What's the Difference Between Monterey Jack, Pepper Jack, Cheddar Jack, and Colby Jack?

Also, who is Jack??

The other day, I found myself standing in the dairy aisle staring at the variety of cheese selections and scratching my head. I was shopping for a recipe that called for Colby Jack cheese, which is a cheese I would never seek out myself, but as I sorted through all the different cheeses on the shelves, it dawned on me just how many "Jack" cheeses there are. This realization caused me to immediately spiral — what is the difference between Colby Jack and the other "Jack" cheeses? Is pepper Jack just a spicy version of other Jack cheeses? What is Monterey Jack cheese and what sets it apart from the others? And seriously, who is Jack!?! This yearning for Jack truths led me on a Google search that uncovered some pretty fascinating origins of these cheeses.
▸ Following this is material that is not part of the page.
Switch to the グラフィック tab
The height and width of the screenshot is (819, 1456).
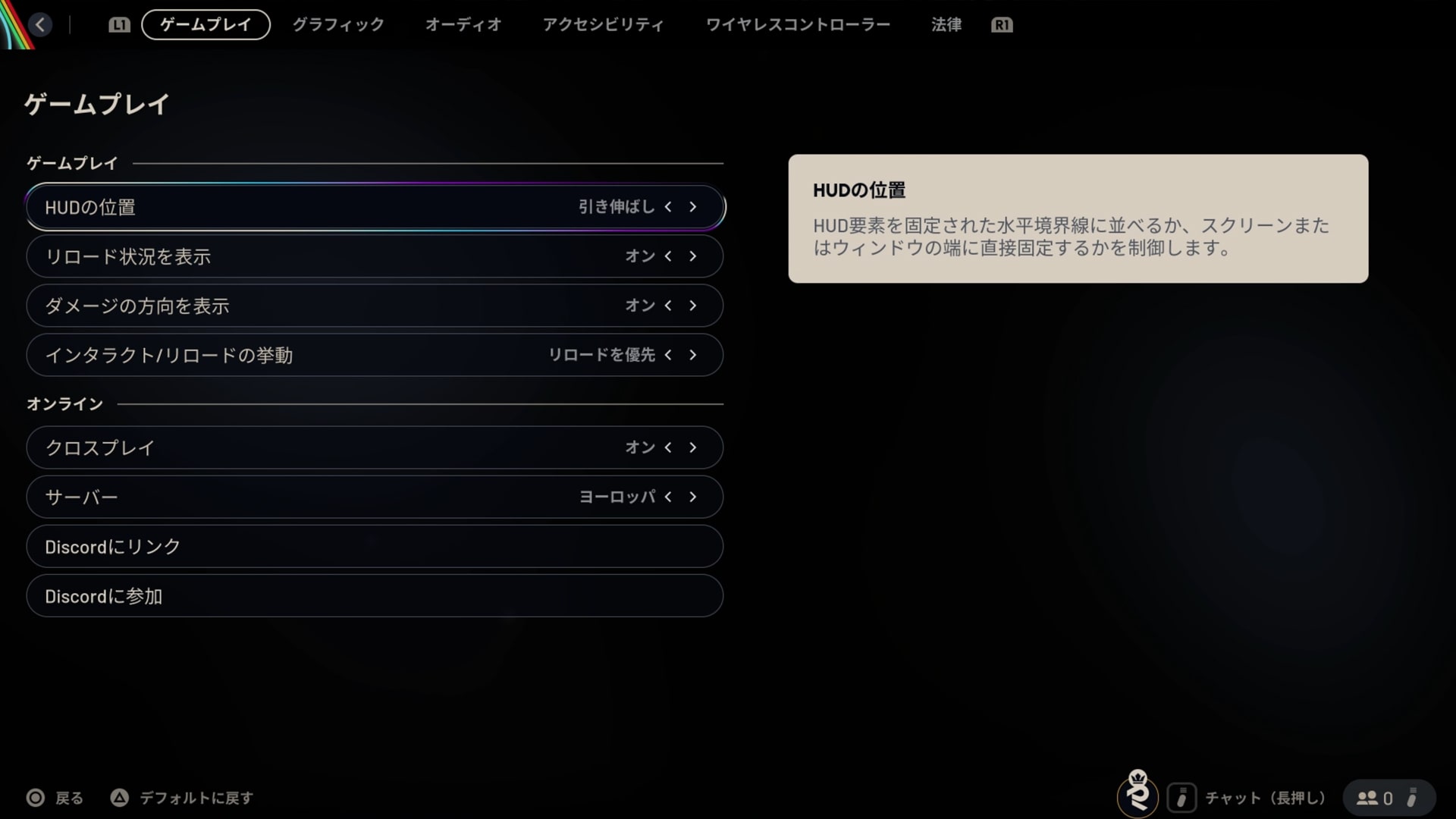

My first discovery is that Monterey Jack is the base cheese for all of the others. This is a semi-firm, creamy, mild flavored cheese made from cow's milk that's aged for a short period. It originated during the 1700s with Spanish missionaries in present-day San Diego. These missionaries relied heavily on their cattle which provided milk that they then turned into a soft cheese called "Queso blanco pais." In the late 1800s, a businessman located in central California (now Monterey county — if you watch Big Little Lies, yes, it's that county) by the name of David Jack took control of the land previously occupied by these missionaries (this new acquisition of land was later referred to as the Rape of Monterey) and is said to have been the first person to sell this cheese, popularizing it as "Jack's Cheese." The name eventually evolved to be Monterey Jack. So there IS a Jack. However, his first name is David. Iconic.
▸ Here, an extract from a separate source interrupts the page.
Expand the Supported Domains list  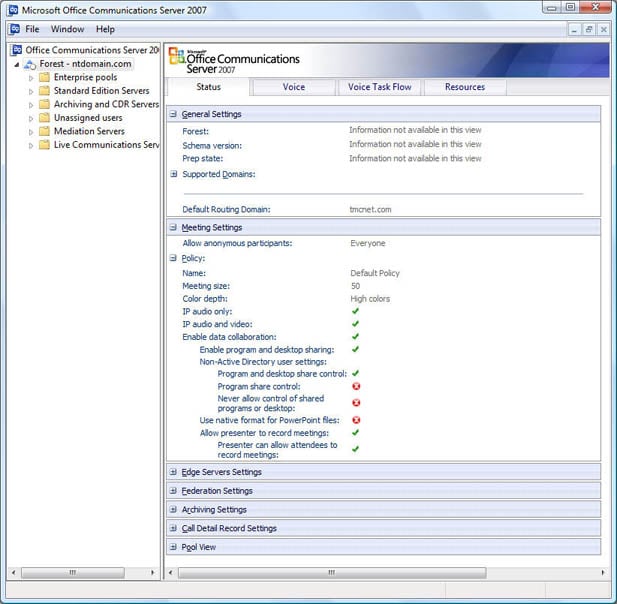pyautogui.click(x=174, y=174)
From there, you have the other cheese derivatives, which include pepper Jack, Colby Jack, and Cheddar Jack. All of these cheeses are a mixture of Monterey Jack and another cheese. In the case of pepper Jack, as the name might imply, sweet peppers, fresh herbs, habañero chilies, garlic, and jalapeños are added (though every pepper Jack is a little different and varies in spiciness). Colby cheese — which is an orange, semi-hard cow's milk cheese, originally from Wisconsin, that offers a subtle, nutty flavor — is mixed with Monterey Jack cheese to give you Colby Jack cheese. You might be able to guess that Cheddar Jack is a mix of Cheddar and Monterey Jack. See how it works? Monterey Jack is basically the poodle of the cheese world; it mixes extremely well with other breeds/varieties.

So, what's with all the cross-breeding? Well, all of these cheeses melt super easily, making them the perfect product to play around with and create subtle variations. Monterey Jack is a great baseline cheese because it's mild in flavor, so by mixing it up with peppers and/or sharper cheeses, it makes for a more exciting product. There you have it. Dairy aisle existential crisis has been averted.

So which cheese is the best and which should you buy? Well, that pretty much comes down to personal preference. Because they all possess similar textures and tastes, they're mostly interchangeable when it comes to cooking. Monterey Jack will give you the most basic, slightly tangy flavor profile. Pepper Jack will obviously give you some heat. Cheddar Jack will give you some sharpness, and Colby Jack will give you added nuttiness and a rich orange hue. So, it's entirely up to you — as only you know what you're looking for in your melty, cow's milk cheese.